Visiting Unique Nat Shrines in Myanmar

From the village below we could see golden stupas glimmering high above on top of a tall shear rocky outcrop. We had heard of this unusual monastery where locals come to worship spirit nats in colourful shrines.

Mt. Popa is an extinct volcano not far from Bagan, Myanmar. Precariously perched on top of one of its volcanic plugs are the nat worshipping shrines of Popa Taungkalat Monastery. A long staircase with 777 steps climbs the shear walls of the rocky outcrop taking you to the top, 225 m above. The steps are covered by a roof to protect you from the strong Myanmar sun.

These steps are also home to frisky short-tailed macaque monkeys. They hang around the steps hoping for food from tourists. Reports were to watch your belongings from these little thieves, but we found them to be playful rather than aggressive, especially compared to other monkeys we’ve encountered. One cute baby was trying to get Richard’s attention by tugging on his pant leg. As with most temples in Myanmar you have to remove your shoes and the steps can be dirty from monkey droppings so watch where you step.

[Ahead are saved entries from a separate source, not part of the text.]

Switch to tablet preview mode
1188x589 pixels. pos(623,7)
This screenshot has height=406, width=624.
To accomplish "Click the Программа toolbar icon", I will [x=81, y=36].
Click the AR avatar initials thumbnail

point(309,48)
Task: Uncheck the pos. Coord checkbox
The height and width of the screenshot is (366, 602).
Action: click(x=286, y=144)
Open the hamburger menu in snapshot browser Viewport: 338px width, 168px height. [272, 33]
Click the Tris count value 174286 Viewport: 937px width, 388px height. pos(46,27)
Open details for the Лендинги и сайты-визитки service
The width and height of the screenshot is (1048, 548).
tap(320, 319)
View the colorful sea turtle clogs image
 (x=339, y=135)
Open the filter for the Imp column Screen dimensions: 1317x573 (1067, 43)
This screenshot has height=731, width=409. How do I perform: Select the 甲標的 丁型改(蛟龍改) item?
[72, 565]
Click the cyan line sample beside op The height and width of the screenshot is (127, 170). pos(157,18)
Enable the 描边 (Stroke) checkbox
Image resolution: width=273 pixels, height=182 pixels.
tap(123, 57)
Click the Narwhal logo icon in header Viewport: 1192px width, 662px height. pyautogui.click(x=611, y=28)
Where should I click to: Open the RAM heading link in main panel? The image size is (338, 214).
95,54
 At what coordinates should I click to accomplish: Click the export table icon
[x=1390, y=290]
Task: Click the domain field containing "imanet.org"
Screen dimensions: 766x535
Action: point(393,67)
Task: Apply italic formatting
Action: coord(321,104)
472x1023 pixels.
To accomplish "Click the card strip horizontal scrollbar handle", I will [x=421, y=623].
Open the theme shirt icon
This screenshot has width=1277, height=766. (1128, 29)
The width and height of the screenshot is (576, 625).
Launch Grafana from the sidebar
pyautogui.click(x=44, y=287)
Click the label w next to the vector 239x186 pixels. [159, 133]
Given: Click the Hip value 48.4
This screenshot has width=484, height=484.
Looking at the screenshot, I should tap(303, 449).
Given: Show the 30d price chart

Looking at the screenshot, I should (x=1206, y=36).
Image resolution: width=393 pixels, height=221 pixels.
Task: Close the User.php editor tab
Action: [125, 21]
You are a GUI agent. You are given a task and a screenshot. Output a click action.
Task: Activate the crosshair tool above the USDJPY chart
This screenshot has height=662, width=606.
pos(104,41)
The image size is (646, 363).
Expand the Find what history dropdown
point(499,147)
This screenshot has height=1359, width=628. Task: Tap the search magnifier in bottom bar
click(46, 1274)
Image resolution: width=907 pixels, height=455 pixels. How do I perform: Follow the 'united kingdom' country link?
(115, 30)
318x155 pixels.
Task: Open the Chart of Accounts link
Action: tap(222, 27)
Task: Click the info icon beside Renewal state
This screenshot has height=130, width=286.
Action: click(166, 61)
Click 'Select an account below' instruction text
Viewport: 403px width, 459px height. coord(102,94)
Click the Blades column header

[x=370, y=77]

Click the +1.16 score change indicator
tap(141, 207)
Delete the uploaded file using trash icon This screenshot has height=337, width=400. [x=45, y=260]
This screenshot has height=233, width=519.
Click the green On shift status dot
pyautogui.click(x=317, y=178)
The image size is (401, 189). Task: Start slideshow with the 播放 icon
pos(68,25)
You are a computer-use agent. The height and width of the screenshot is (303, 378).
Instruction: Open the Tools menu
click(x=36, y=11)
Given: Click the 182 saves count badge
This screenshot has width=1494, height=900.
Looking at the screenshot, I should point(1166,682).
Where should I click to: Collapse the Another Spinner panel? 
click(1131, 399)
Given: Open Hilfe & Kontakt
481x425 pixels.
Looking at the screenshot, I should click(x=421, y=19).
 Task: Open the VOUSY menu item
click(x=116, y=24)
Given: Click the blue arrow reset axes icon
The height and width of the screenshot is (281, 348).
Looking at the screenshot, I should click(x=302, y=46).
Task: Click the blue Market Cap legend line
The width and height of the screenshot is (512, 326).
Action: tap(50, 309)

This monastery’s interesting location alone would make it a worthwhile visit, but it had something else we were curious to see. Before Buddhism was widely practiced, people in parts Myanmar practiced a form of animism spirit worshipping, called ‘nat’ worshipping. In the 12th century when the king converted the country to Buddhism, he let these people continue their tradition of nat worshiping along with Buddhism. It is still an important componenet of Buddhism in many places today including around Mt. Popa. There are 37 main nats. They represent spirits of real people who died tragic deaths. Shrines have been erected in their honour. It is these shrines that really set the monastery apart from others. The shrines include unusual statues of nats dressed in bright clothing and posed as if they are alive. The shrines often have colourful decorations and flashing lights. Worshippers leave flowers, money and food in front of the shrines. Most of the nats are guardians of a certain aspect of life. A favourite is the drunken nat, who protects drunks and gamblers.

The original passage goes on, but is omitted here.